I guess it all adds together though. If Clarke is too dishonest to even admit when he screwed up, how can we expect him to be honest about what party he belongs to?
*Deputy Santoro recently was a hero when she was part of rescuing a man who was threatening suicide by jumping off the Hoan Bridge. I wonder if Clarke will write her up for not taking the bridge in as evidence.
This is reaching....Clarke is a good sheriff bottom line!
ReplyDeleteGood for what, we won't go into.
ReplyDeleteI'm trying to keep this place family friendly.
How many years was Clarke a MPD cop? Come on...he should have known better and done better.
ReplyDeleteSo now a Sheriff is tasked with routine traffic stops? Maybe he should underneath a bridge a set up his radar gun too?
ReplyDeleteInstead of picking an isolated, individual situation and trying to extrapolate that to defining an entire department, why not look at the RESULTS of what this sheriff has done with the department? Wait, nevermind, don't bother. You're a hater so it's pointless.
Clarke was the one who pulled over to help. It wasn't a traffic stop.
ReplyDeleteIt isn't an isolated incident either. Clarke has a long history of being a punitive dictator when someone dares to assert themselves.

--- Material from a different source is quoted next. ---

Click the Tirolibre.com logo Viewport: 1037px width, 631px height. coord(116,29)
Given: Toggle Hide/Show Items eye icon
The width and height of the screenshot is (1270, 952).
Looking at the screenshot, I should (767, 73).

And you want to look at the department, let's do it. Look at how he has cut staff so deep that a correction officer was beaten for several minutes because there wasn't enough other officers to be able to come and help. Said CO would have been hurt even worse if the other inmates hadn't stepped in and do what officers should have been there to do.
Then we can look at not only the decimation, but the demoralization of the rank and file. Clarke has done precious little that wasn't harmful, much less positive.
Bull! Clarke has done a lot of good for this county, and the voters know it, so you can use all of the isolated incidents you want to try and sway people, but the bottom line is parks are safer, the lakefront is safer, buses are safer, the freeways are safer.......oh and he is below the budget every year. My tax dollar well spent. Go Clarke! Moews has zero ideas or solutions, you dont believe me check his website....zero!
ReplyDeleteClarke threatened to reduce patrols and let inmates go if he did not get $5 million more this year.
ReplyDeleteAnd what of the buses, first you say he has nothing to do with them, now you say he is to be credited? Which one is it?
And a string of "isolated incidents," as you quaintly put it, as long as Clarke's is a pattern of behavior. In Clarke's case, it is a pattern of failure.
And I am fully able to do more research than just going to a campaign site. Are you?
Man, you really need to do your research. Go find out how many incidents of deputies/CO's getting assaulted at the HOC occurred before/after Clarke took over. I'll even help you, in 2010, there has been ONE. Go back and check the numbers in 2008 and previous.
ReplyDeleteYou should be pleased that I let your comment through, since I don't abide with flat out lies. I know of more than just one, and I don't even work there anymore.